[Texto dado]

Nada hay qué más rápida y completamente nos lleve a la armonía con las leyes a las cuales hemos de vivir sujetos, que la vital realización de nuestra unidad con Dios, vida de toda vida. En Él no puede haber mal y nada removerá con más prontitud los obstáculos acumulados, es decir, los residuos del mal, que está entera realización, abriéndonos completamente al divino flujo. “Pondré mi espíritu en vosotros y viviréis” (Ezequiel, 37:14).
Desde el momento en que advertimos nuestra unidad con Dios, ya no nos reconocemos como seres materiales, sino como seres espirituales. Ya no incurrimos en el yerro de considerarnos sujetos a enfermedades y dolencias, sino como constructores y dueños del cuerpo donde mora el espíritu, sin admitir señoríos sobre él. Desde el momento en que el hombre se convence de su propia supremacía, ya no teme a los elementos ni a ninguna de las fuerzas que hasta entonces en su ignorancia creía que afectaban y vencían al cuerpo. Y en vez de temerlas como cuando estaba ligado a ellas, aprende a amarlas. Llega entonces a la armonía con ellas, o mejor dicho, las ordena de modo que lleguen a estar en armonía con él, y de esclavo se convierte en dueño. Desde el momento en que amamos una cosa, ya no nos daña.
Hay actualmente muchísimos de cuerpo débil y enfermizo, que llegarían a ser fuertes y sanos con sólo dar a Dios la oportunidad de manifestarse en sus obras. Quiero decir: No te cierres al divino flujo. Haz algo mejor que esto: Ábrete a él. Solicítalo. En el grado en que a él te abras, fluirá a través de tu cuerpo la fuerza vital con impulso suficiente para destruir los obstáculos que lo embarazan. “Mis palabras son vida para quienes las oyen, y salud para toda su carne” (Proverbios, 4:22).
Pongamos por ejemplo una artesa en la que durante varios días ha caído agua turbia. El poso se ha ido sedimentando gradualmente en las paredes y en el fondo, y así continuará mientras el agua turbia caiga en ella.
Pero esto cambia con sólo dar entrada en la artesa a una rápida corriente de agua clara y cristalina que, arrastrando consigo el sedimento, la limpie completamente y trueque su aspecto de feo en hermoso. Todavía más, el agua que desde entonces fluya de la artesa será agente de mayor refrigerio, salud y entonamiento para quienes de ella se aprovechen.
Verdaderamente, en el grado en que realicéis vuestra unidad con Dios, actualizando de este modo vuestras fuerzas y facultades potenciales trocaréis tribulación por sosiego, discordancia por armonía, sufrimiento y pena por salud y vigor. Y en el grado en que realicéis esta plenitud, esta abundancia de salud y de vigor en vosotros mismos, haréis partícipes de ella y la comunicaréis a cuantos con vosotros se relacionen. Porque conviene recordar que la salud es tan contagiosa como la enfermedad.

[/Texto dado]
[Datos proporcionados]

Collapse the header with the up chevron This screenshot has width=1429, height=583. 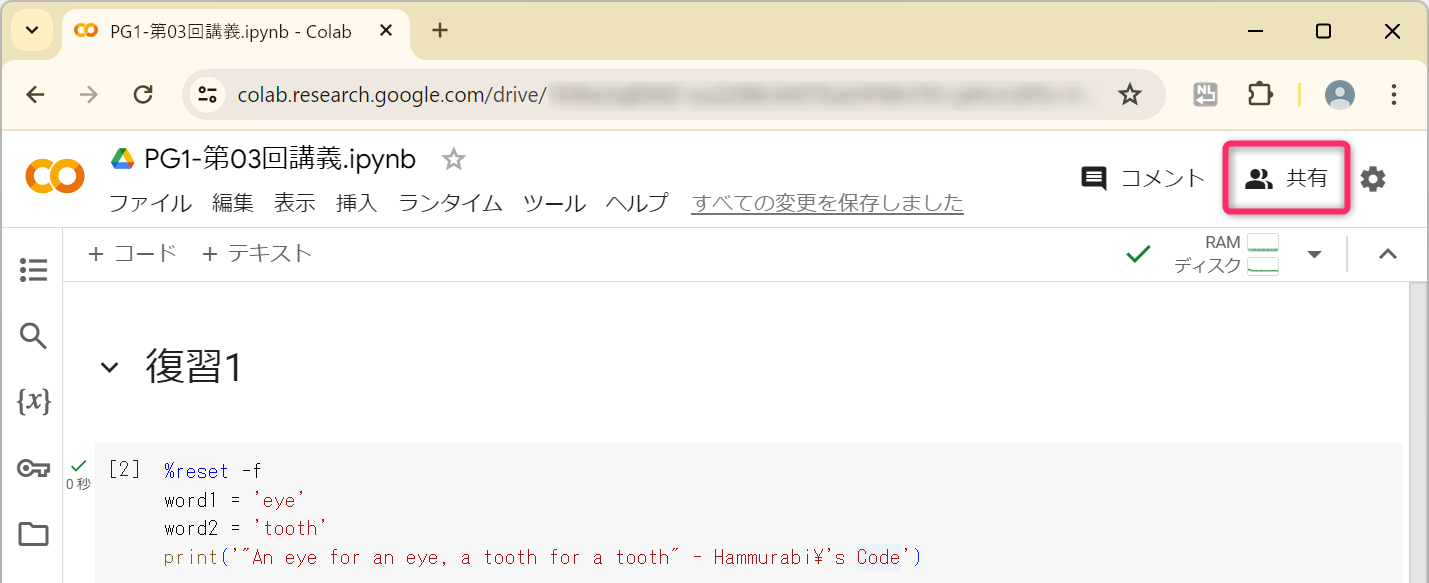1387,254
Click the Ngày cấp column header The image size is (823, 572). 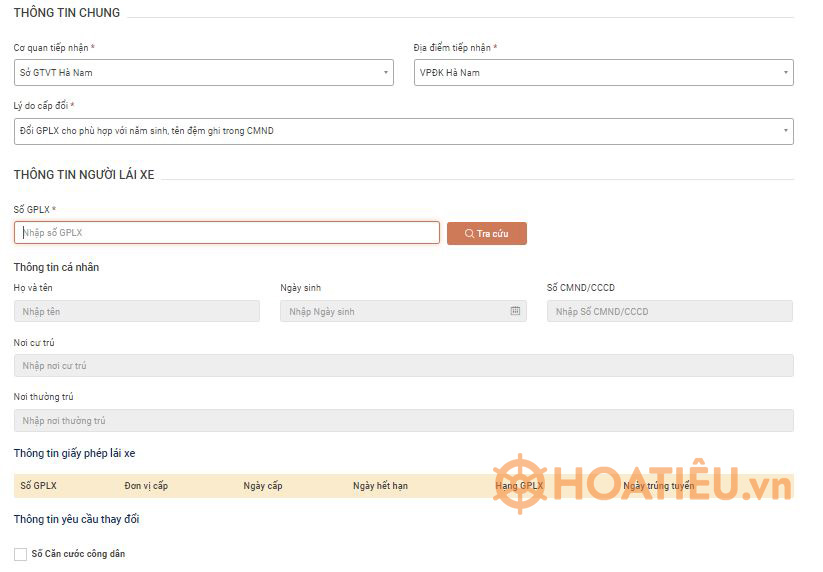[x=263, y=486]
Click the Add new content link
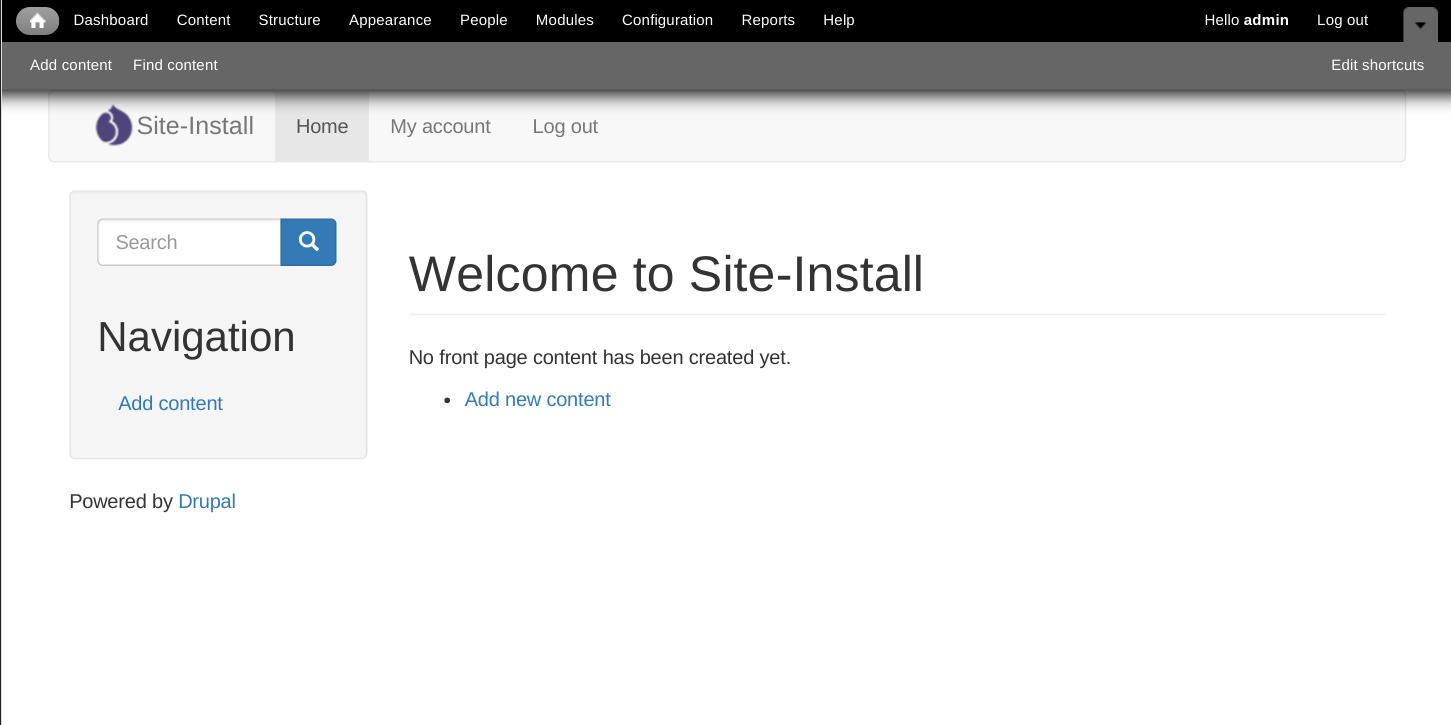Image resolution: width=1451 pixels, height=725 pixels. point(537,399)

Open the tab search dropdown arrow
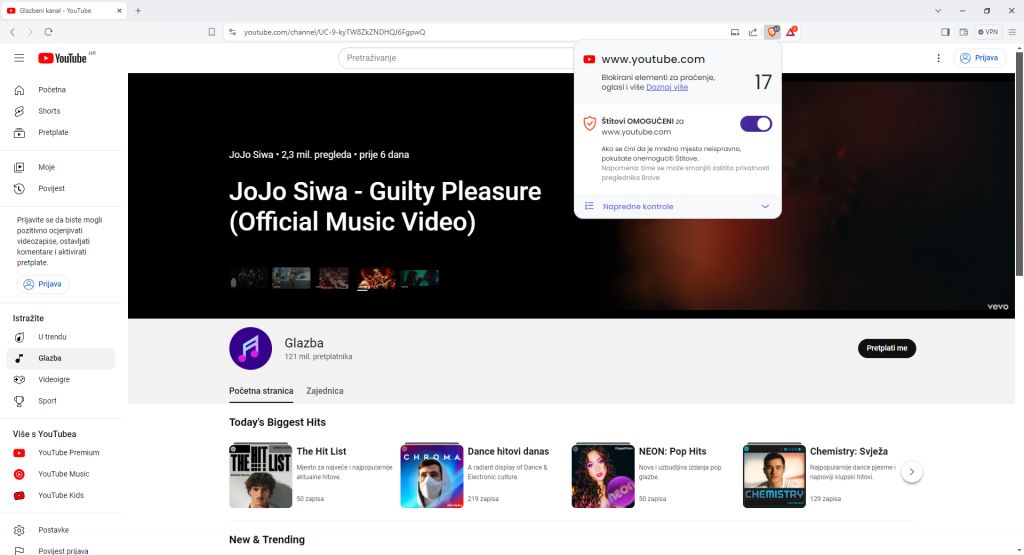click(x=938, y=10)
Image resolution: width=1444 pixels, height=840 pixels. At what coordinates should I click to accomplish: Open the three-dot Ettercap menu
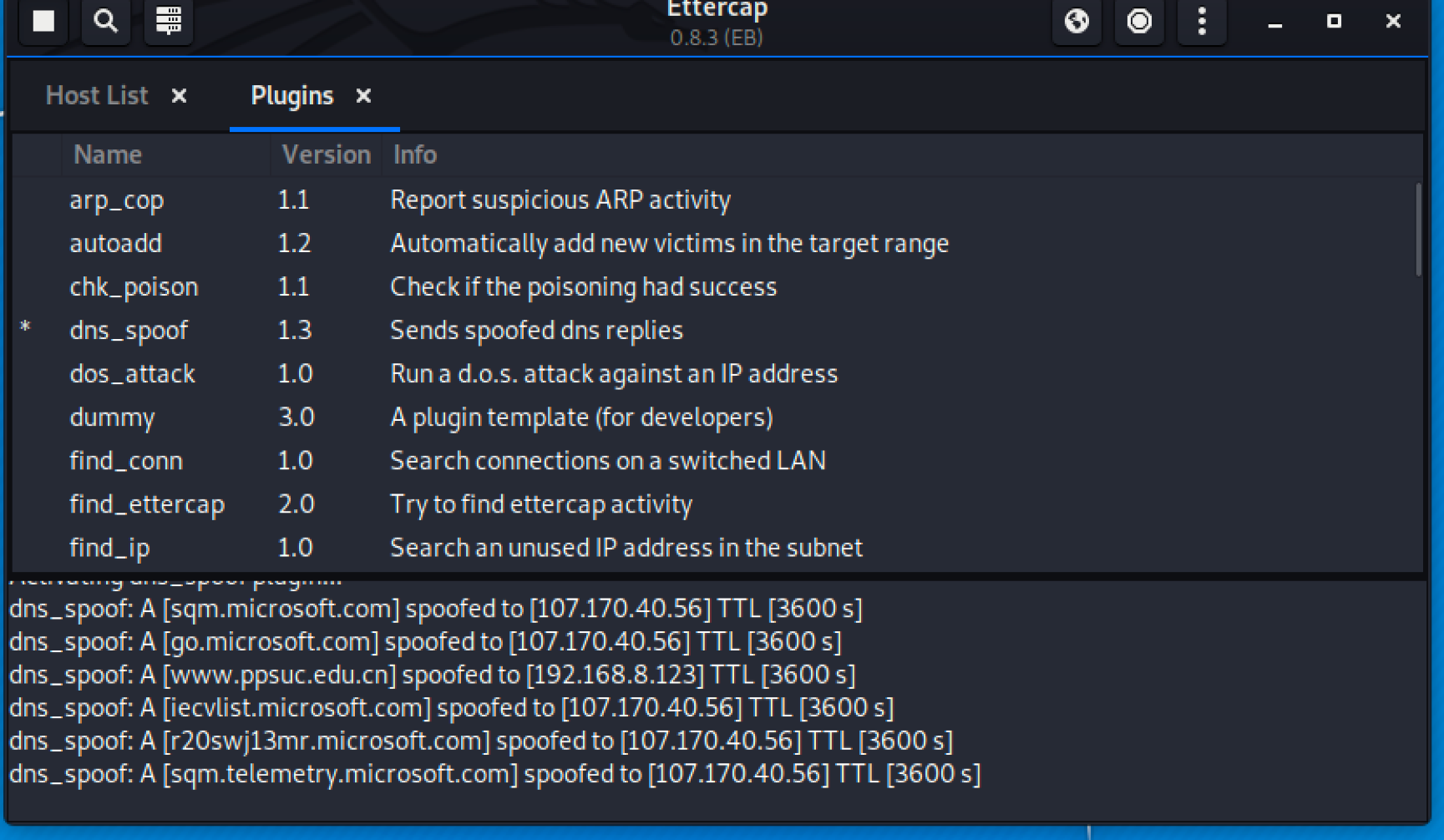[x=1202, y=21]
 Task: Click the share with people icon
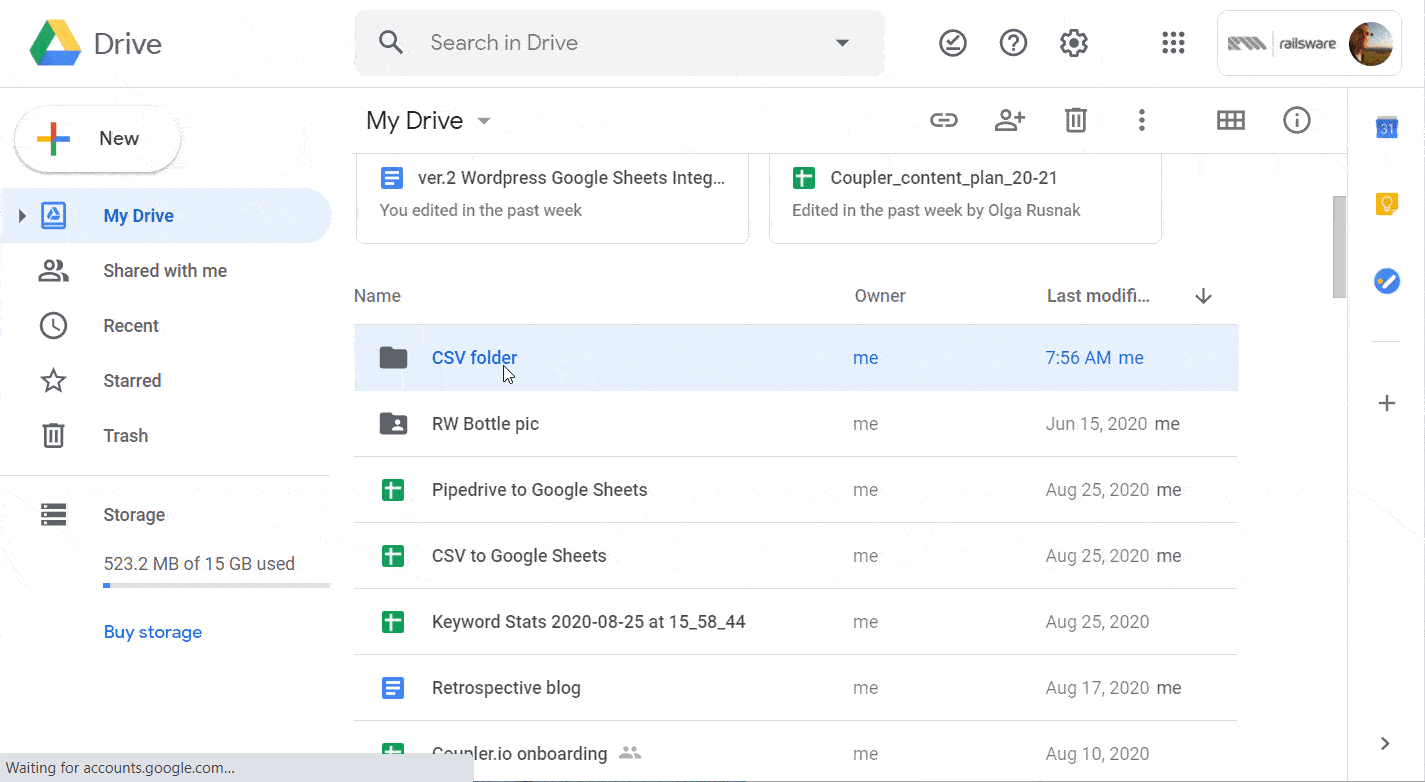(1010, 121)
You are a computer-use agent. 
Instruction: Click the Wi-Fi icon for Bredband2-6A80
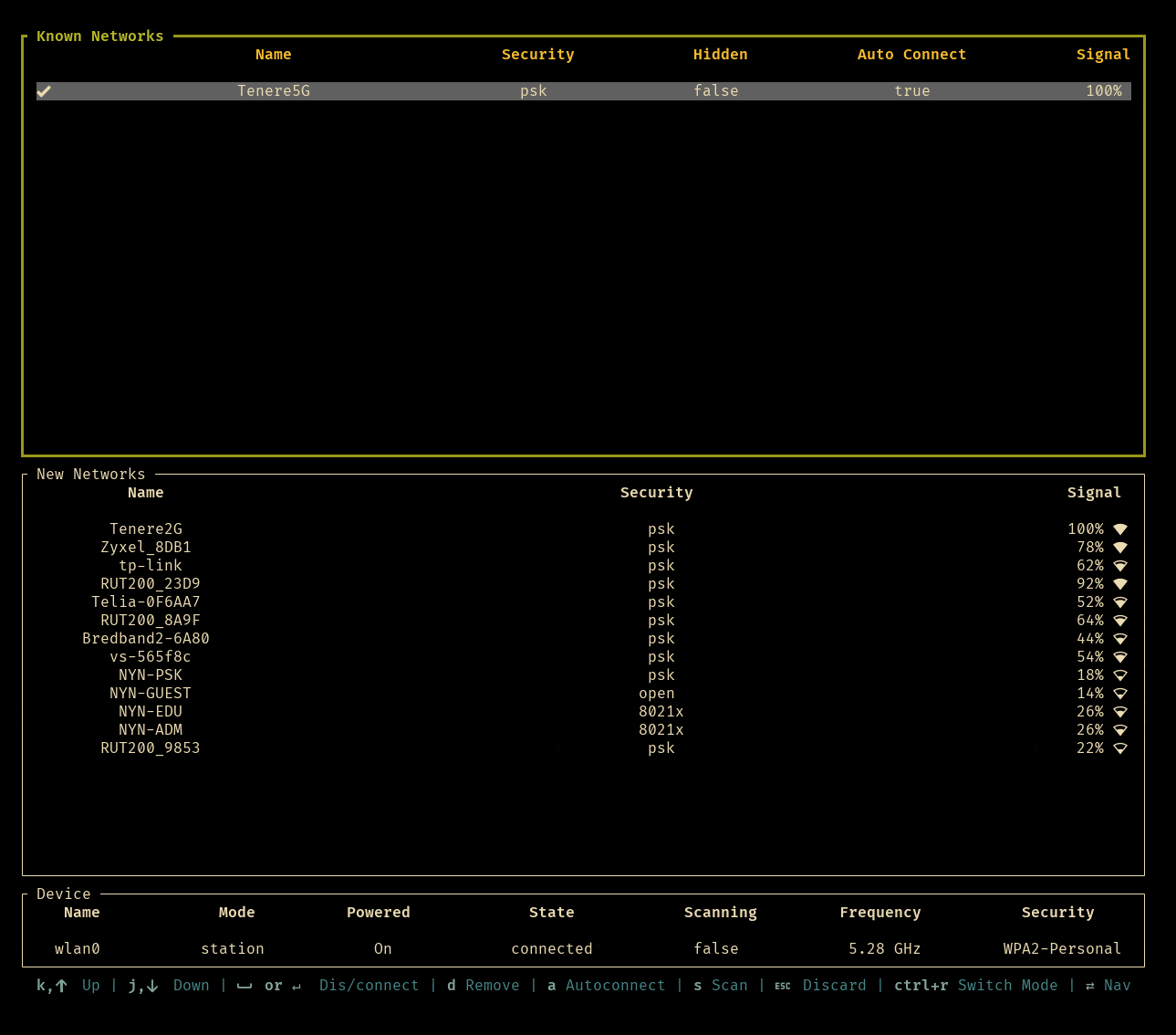[x=1120, y=639]
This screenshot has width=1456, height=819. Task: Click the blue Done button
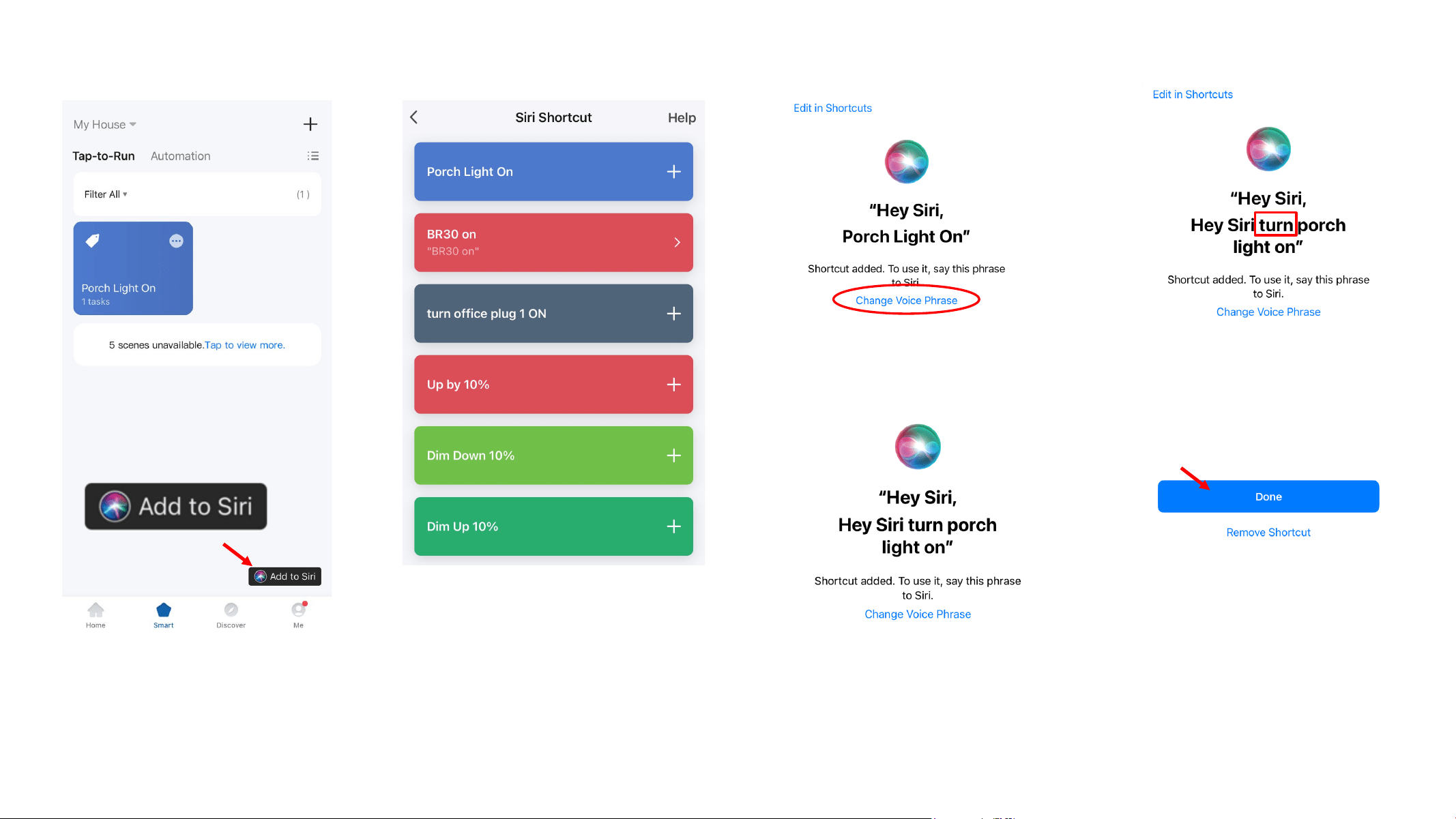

[/Datos proporcionados]

**Tareas a realizar:**
(a) Responde, según el texto sobre la unidad con Dios:
(i) ¿Qué referencia bíblica acompaña a la cita "Pondré mi espíritu en vosotros y viviréis"?
(ii) En el ejemplo de la artesa, ¿qué clase de agua ha caído en ella durante varios días?
(iii) ¿Qué se dice que es tan contagiosa como la enfermedad?
(b) Indica si cada afirmación concuerda con el texto sobre la unidad con Dios. Responde sí o no y cita las palabras del texto que lo deciden.
(i) Cuando amamos una cosa, esta ya no nos daña.
(ii) El poso de la artesa deja de acumularse aunque siga cayendo en ella agua turbia.
(iii) Muchas personas de cuerpo débil y enfermizo podrían llegar a ser fuertes y sanas.
(c) Enumera todos los cambios que, según el texto sobre la unidad con Dios, se logran al realizar esa unidad, indicando qué se cambia por qué.

**Resultados esperados:**
(a)
(i) Ezequiel, 37:14.
(ii) Agua turbia.
(iii) La salud.

(b)
(i) Sí: "Desde el momento en que amamos una cosa, ya no nos daña."
(ii) No: "y así continuará mientras el agua turbia caiga en ella."
(iii) Sí: "que llegarían a ser fuertes y sanos con sólo dar a Dios la oportunidad de manifestarse en sus obras."

(c) Tribulación por sosiego; discordancia por armonía; sufrimiento y pena por salud y vigor.